Pink swam up into Miss Coblenz’s face, and above the sheer-white collar there was a little beating movement at the throat, as if something were fluttering within.
“I—I’d just as soon not get married as—as not to have it like other girls.”
“But, Selene—”
“If I—can’t have a trousseau like other girls and the things that go with marrying into a—a family like Lester’s—I—then—there’s no use. I—I can’t! I—wouldn’t!”
She was fumbling, now, for a handkerchief, against tears that were imminent.
“Why, baby, a girl couldn’t have a finer trousseau than the old linens back yet from Russia that me and gramaw got saved up for our girl—linen that can’t be bought these days. Bed-sheets that gramaw herself carried to the border, and—”

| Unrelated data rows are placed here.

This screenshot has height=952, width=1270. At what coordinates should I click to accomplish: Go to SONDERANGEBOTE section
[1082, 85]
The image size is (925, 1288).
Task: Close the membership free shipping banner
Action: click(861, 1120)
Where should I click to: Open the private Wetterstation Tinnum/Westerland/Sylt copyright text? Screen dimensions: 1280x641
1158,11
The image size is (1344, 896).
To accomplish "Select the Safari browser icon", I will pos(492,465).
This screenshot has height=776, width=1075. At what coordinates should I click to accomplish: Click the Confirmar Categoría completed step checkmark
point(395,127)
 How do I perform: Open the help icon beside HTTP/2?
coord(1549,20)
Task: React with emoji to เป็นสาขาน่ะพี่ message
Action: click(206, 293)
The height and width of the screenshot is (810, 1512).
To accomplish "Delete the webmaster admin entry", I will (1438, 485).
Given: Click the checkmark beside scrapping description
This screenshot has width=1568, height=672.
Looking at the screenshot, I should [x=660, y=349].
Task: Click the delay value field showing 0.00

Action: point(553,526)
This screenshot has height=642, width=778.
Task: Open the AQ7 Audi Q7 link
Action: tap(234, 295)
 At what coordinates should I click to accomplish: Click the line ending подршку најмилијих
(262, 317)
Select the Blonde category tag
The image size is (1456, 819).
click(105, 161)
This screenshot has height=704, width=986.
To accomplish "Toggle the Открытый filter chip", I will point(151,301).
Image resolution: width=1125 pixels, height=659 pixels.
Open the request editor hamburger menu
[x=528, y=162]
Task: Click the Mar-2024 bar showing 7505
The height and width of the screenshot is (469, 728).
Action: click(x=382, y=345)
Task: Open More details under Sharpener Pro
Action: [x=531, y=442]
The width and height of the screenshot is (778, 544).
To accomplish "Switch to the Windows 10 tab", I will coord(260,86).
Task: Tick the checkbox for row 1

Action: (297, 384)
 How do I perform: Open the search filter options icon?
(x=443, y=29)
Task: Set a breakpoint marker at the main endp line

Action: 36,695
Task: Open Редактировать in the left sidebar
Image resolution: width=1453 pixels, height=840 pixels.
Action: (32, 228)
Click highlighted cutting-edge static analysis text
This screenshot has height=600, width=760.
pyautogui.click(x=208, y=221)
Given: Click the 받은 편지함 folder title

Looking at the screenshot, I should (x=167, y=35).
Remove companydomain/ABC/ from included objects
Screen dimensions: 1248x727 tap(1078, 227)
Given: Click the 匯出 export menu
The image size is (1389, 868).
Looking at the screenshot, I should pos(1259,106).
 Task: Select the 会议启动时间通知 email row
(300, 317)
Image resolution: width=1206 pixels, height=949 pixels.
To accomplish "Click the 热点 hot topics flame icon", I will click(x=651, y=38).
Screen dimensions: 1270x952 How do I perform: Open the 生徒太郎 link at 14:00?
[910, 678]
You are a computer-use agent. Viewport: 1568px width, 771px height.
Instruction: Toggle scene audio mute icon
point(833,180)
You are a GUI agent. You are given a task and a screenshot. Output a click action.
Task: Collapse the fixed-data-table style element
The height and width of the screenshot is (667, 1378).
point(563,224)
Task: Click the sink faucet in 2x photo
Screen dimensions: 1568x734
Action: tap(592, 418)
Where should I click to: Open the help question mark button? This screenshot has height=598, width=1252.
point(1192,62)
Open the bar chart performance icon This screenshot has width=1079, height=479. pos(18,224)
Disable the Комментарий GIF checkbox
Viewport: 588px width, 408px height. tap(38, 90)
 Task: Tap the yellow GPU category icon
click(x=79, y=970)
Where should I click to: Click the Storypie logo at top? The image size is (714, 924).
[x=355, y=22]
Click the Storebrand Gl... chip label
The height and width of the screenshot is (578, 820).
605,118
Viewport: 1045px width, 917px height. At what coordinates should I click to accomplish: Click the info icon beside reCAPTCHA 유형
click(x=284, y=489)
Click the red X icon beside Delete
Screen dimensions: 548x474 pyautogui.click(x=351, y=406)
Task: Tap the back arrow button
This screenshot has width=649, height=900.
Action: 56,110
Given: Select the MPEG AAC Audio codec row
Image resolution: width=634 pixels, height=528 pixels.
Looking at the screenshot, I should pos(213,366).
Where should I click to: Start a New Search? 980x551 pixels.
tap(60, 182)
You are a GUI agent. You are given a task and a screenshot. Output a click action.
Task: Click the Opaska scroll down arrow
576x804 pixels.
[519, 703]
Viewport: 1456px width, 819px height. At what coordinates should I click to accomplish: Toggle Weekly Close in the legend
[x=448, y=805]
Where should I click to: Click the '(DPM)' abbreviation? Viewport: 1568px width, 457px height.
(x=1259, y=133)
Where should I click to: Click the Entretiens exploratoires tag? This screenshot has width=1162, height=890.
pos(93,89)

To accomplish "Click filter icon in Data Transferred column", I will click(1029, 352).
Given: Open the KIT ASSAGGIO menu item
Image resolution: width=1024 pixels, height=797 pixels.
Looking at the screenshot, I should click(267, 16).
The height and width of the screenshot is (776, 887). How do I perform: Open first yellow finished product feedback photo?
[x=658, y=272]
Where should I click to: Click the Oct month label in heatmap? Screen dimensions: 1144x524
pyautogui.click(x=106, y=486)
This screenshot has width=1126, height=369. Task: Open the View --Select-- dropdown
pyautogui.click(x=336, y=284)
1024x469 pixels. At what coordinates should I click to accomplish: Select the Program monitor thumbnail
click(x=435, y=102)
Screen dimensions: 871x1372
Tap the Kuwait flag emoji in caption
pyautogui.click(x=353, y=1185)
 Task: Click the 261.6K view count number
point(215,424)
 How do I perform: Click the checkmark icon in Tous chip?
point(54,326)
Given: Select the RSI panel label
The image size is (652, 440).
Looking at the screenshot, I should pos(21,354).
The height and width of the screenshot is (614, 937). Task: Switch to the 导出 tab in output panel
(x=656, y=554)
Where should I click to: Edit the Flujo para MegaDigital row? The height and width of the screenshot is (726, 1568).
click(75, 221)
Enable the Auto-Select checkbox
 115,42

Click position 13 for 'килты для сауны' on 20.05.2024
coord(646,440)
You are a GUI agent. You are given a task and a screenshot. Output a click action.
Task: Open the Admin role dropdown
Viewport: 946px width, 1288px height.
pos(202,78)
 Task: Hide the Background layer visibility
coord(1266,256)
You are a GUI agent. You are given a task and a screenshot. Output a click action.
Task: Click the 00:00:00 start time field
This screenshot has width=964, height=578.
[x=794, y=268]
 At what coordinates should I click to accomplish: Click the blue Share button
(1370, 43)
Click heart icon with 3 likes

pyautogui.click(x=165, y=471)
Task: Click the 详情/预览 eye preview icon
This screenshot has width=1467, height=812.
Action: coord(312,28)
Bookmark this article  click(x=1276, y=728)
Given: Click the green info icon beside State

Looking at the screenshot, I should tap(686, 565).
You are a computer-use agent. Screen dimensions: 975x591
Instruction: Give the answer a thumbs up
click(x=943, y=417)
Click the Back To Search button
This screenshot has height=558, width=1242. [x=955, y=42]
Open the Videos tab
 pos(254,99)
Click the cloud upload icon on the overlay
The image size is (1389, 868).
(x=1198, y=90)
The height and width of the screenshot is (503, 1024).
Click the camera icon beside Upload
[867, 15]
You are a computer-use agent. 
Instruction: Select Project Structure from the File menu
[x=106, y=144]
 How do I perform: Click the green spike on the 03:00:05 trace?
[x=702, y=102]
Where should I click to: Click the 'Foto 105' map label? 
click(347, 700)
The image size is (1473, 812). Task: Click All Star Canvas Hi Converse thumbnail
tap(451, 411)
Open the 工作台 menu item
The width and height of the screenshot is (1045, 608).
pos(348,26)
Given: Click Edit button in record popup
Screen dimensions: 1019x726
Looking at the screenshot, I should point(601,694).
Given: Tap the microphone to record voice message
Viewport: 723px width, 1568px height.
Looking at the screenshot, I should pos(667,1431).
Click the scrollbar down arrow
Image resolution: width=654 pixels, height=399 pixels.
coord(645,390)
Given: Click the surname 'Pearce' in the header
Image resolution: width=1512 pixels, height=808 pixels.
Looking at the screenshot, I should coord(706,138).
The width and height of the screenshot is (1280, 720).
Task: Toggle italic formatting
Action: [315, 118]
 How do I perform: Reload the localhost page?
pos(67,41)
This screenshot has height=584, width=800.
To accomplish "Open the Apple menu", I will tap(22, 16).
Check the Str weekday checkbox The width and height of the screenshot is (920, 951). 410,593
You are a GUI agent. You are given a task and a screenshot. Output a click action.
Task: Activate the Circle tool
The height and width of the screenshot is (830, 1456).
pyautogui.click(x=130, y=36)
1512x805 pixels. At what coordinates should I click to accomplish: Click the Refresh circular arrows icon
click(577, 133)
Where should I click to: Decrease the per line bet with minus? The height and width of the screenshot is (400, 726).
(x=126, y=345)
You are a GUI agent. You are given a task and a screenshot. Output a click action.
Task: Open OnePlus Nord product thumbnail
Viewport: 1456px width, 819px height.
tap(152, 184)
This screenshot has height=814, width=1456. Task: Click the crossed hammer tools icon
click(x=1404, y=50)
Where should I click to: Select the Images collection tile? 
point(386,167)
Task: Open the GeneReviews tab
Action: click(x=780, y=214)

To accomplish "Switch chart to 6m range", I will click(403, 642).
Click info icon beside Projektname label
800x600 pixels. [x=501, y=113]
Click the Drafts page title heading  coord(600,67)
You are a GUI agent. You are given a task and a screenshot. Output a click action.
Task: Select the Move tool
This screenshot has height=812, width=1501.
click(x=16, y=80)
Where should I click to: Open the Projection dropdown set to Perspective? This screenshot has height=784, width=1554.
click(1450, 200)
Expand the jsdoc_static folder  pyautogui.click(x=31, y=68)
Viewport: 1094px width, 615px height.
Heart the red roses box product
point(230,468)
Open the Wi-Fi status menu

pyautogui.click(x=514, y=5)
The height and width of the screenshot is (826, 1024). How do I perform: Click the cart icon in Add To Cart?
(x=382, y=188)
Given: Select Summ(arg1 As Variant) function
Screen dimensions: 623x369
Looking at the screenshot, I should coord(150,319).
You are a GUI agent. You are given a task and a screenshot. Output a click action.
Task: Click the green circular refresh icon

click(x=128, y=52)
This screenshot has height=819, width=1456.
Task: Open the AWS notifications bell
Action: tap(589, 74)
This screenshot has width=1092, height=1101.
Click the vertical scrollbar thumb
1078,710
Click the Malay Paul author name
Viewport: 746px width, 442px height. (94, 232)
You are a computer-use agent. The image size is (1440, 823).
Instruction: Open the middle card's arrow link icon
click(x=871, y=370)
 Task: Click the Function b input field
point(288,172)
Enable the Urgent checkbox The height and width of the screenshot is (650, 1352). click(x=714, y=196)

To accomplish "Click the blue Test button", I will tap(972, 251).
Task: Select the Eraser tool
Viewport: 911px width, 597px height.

“Oh, I know! I knew you’d try to dump that stuff on me. That old, worm-eaten stuff in gramaw’s chest.”
“It’s hand-woven, Selene, with—”
“I wouldn’t have that yellow old stuff—that old-fashioned junk—if I didn’t have any trousseau. If I can’t afford monogrammed up-to-date linens, like even Alma Yawitz, and a—a pussy-willow-taffeta reception dress, I wouldn’t have any. I wouldn’t.” Her voice, crowded with passion and tears, rose to the crest of a sob. “I—I’d die first!”
“Selene, Selene, mama ’ain’t got the money. If she had it, wouldn’t she be willing to take the very last penny to give her girl the kind of a wedding she wants? A trousseau like Alma’s cost a thousand dollars, if it cost a cent. Her table-napkins alone, they say, cost thirty-six dollars a dozen, un-monogrammed. A reception at the Walsingham costs two hundred dollars, if it costs a cent. Selene, mama will make for you every sacrifice she can afford, but she ’ain’t got the money!”